Un véhicule militaire américain a forcé jeudi les portes de l'hôpital de MSF bombardé il y a deux semaines par les Américains dans le nord afghan. L'ONG a déploré la possible destruction de preuves de cette bavure qui a fait au moins 24 morts.

Le véhicule blindé américain est entré de force jeudi après-midi dans le complexe de l'hôpital, abîmant son portail, apparemment sans savoir que des cadres de Médecins sans Frontières (MSF) se trouvaient alors sur place, dont son directeur dans le pays, Guilhem Molinie, a constaté un journaliste de l'AFP.
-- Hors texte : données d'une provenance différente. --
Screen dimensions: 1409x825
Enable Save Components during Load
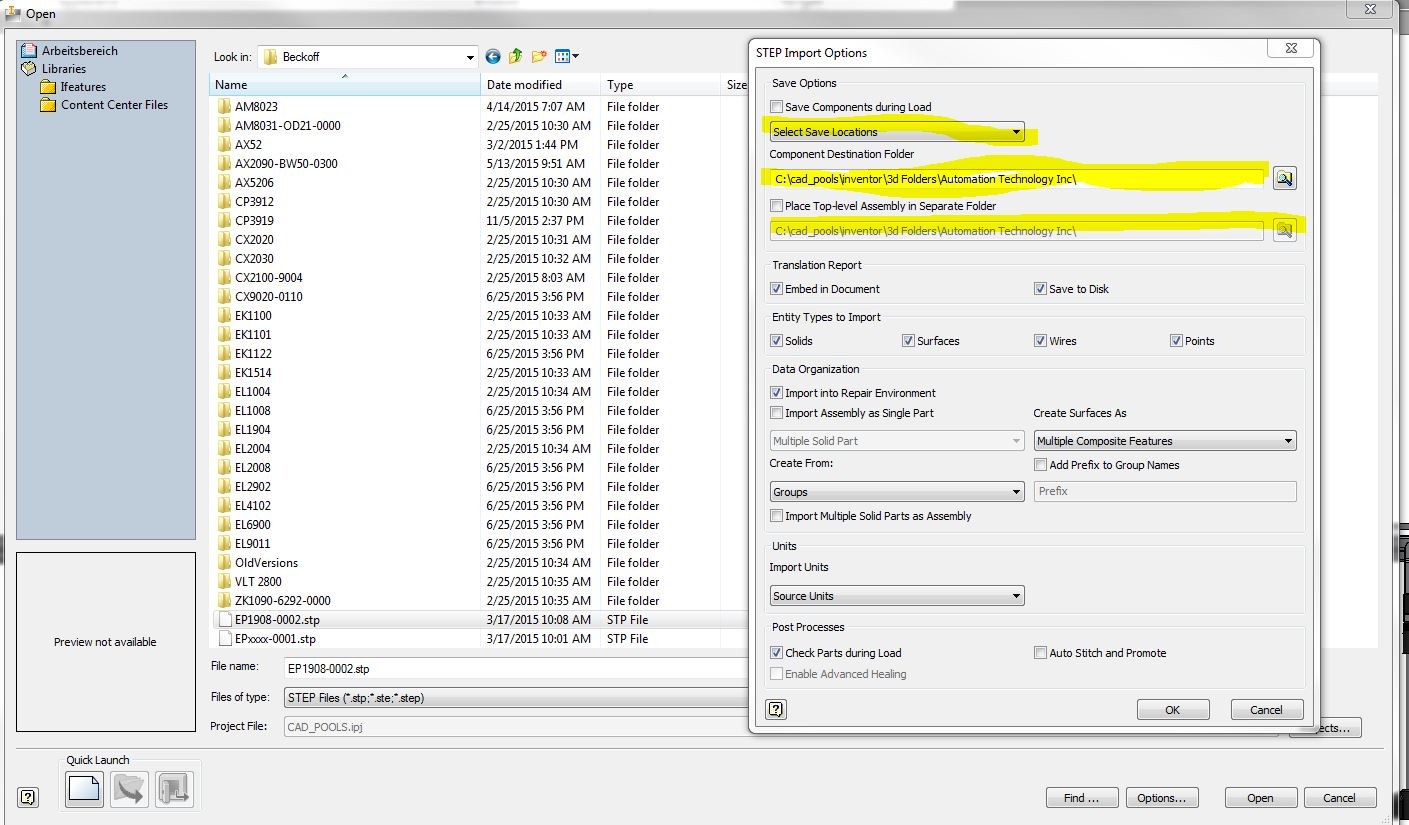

La délégation américaine arrivée dans le véhicule a commencé à négocier avec l'équipe de MSF. Elle a affirmé qu'elle était autorisée à venir dans l'hôpital dans le cadre de l'enquête conjointe américaine-afghane menée sur le bombardement meurtrier du 3 octobre.

Après une heure et demie de discussions, les soldats américains ont finalement été autorisés à entrer, mais sans leurs armes, dans le bâtiment en partie détruit et rendu inopérant par le bombardement.

Lire: Hôpital bombardé à Kunduz: «Les Américains ont changé quatre fois de version en quatre jours»

Destruction de preuves?

Une porte-parole de l'ONG a confirmé cette intrusion américaine, intervenue selon elle "en dépit d'un accord (...) stipulant que MSF devait être informée avant chaque nouvelle étape de la procédure (de l'enquête américano-afghane) impliquant le personnel ou les actifs de l'ONG".

"Leur intrusion non annoncée et de force a endommagé le complexe, détruit de possibles preuves et généré du stress et de la peur chez l'équipe de MSF", a-t-elle ajouté.

MSF a réclamé une enquête indépendante sur le bombardement de son hôpital de Kunduz, le seul capable de faire de la chirurgie d'urgence dans cette région du Nord afghan, qui a tué au moins quatorze de ses employés et dix patients. Neuf autres personnes sont toujours portées disparues à la suite cette attaque qui a suscité de nombreuses réactions révoltées à travers le monde.